Oui frères et sœurs, par ses paroles imagées, Jésus nous invite à ne pas en rester là. C’est même plus qu’une invitation, c’est une obligation, je dirais même, c’est un commandement : « Tu écouteras ton prochain comme tu voudrais que l’on t’écoute. » ou encore « Écoutez-vous les uns les autres comme je vous ai écoutés. »

S’il y a de la joie à être ensemble dans la même célébration et dans le partage de la même foi, c’est parce que travaille en nous l’Esprit Saint qui fait de nous des Êtres au cœur empli de bonté : il nous fait à l’image de Dieu. Notre Dieu fait homme n’est pas venu dans la splendeur, dans l’éclat de la force, dans le prestige des grands, mais il est venu par un chemin d’humanité vraie : dans l’amour de tous, dans la disponibilité, dans l’attention, dans l’écoute. Il vient aujourd’hui dans notre communauté par le même chemin d’amitié et d’écoute, d’accueil et de partage. Jésus n’a pas envoyé les apôtres «convertir » les autres en redresseurs de torts, il les a envoyés simplement porter la Bonne Nouvelle du salut ; quand il parle aux foules ils ne leur dit pas « Allez corriger les autres », il leur dit « Convertissez vous ! »

-.-.-

> _CONSIGNE_
D'après l'extrait du document ci-dessus, par quel chemin notre Dieu fait homme est-il venu ?

> _DONNÉES ENREGISTRÉES_
-.-.-

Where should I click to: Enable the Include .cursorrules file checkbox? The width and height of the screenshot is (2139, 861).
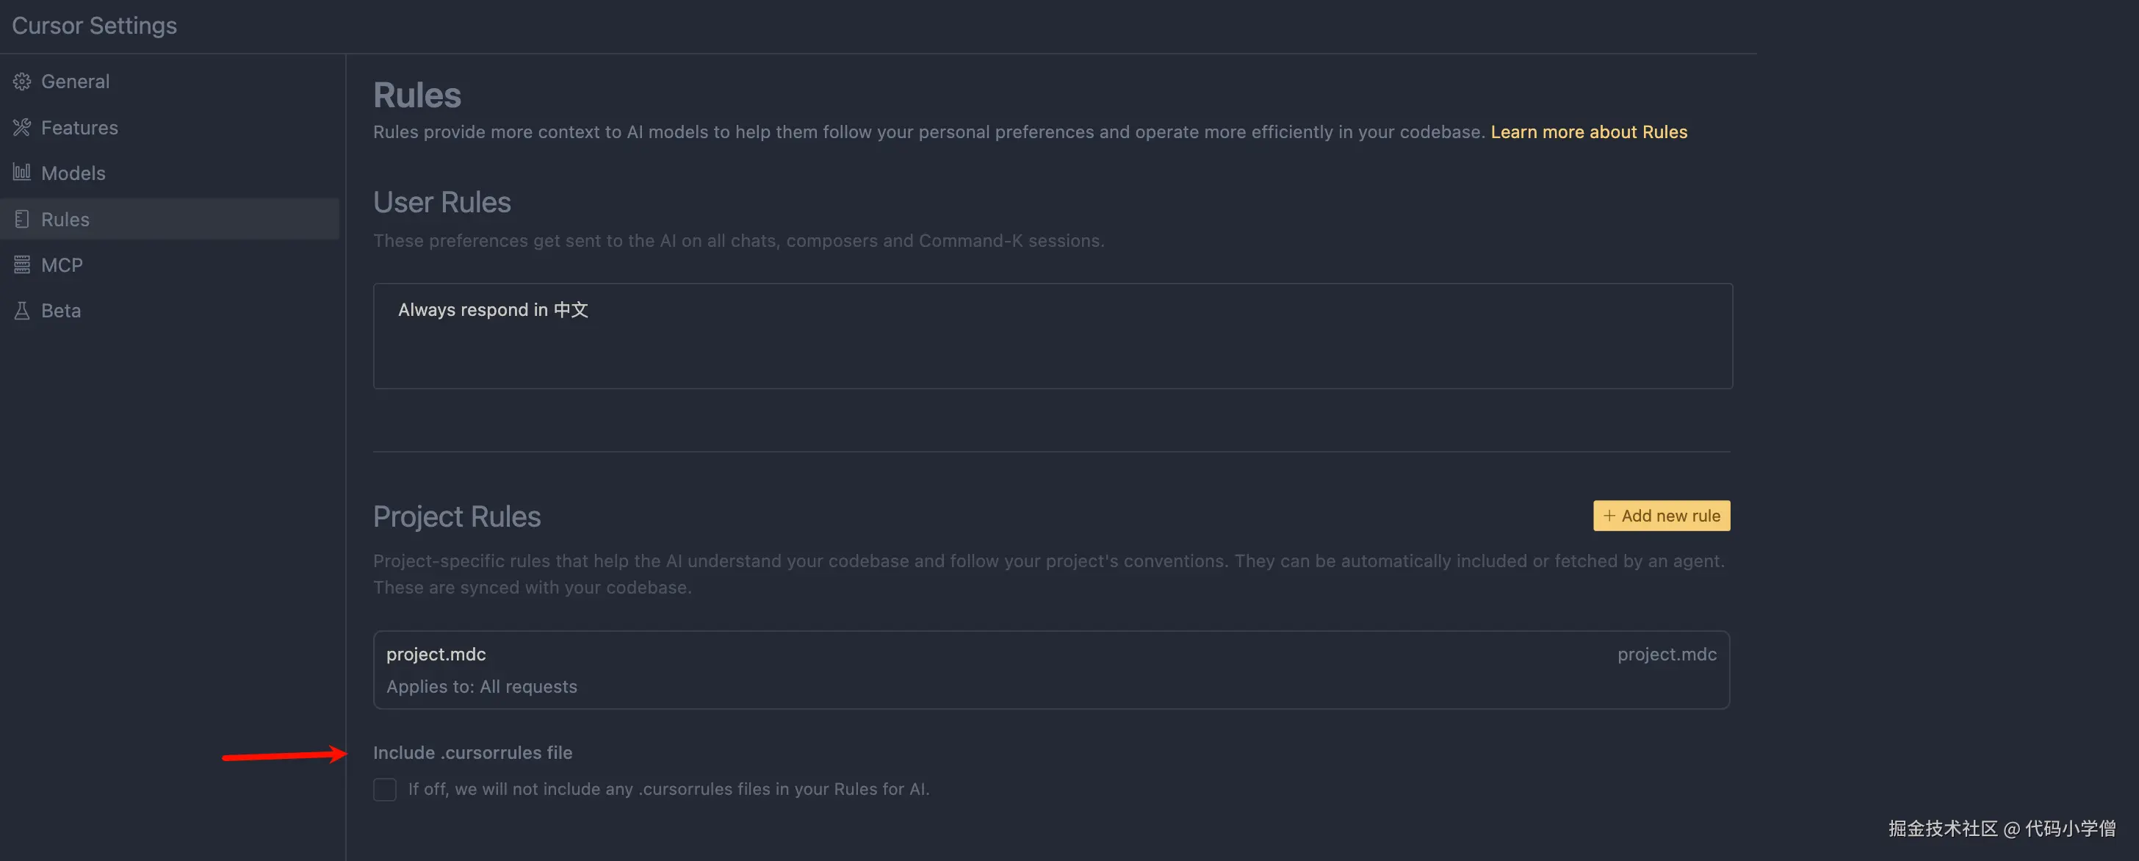[x=384, y=789]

-.-.-

> _TÂCHE RÉALISÉE_
Il est venu par un chemin d'humanité vraie : dans l'amour de tous, dans la disponibilité, dans l'attention, dans l'écoute.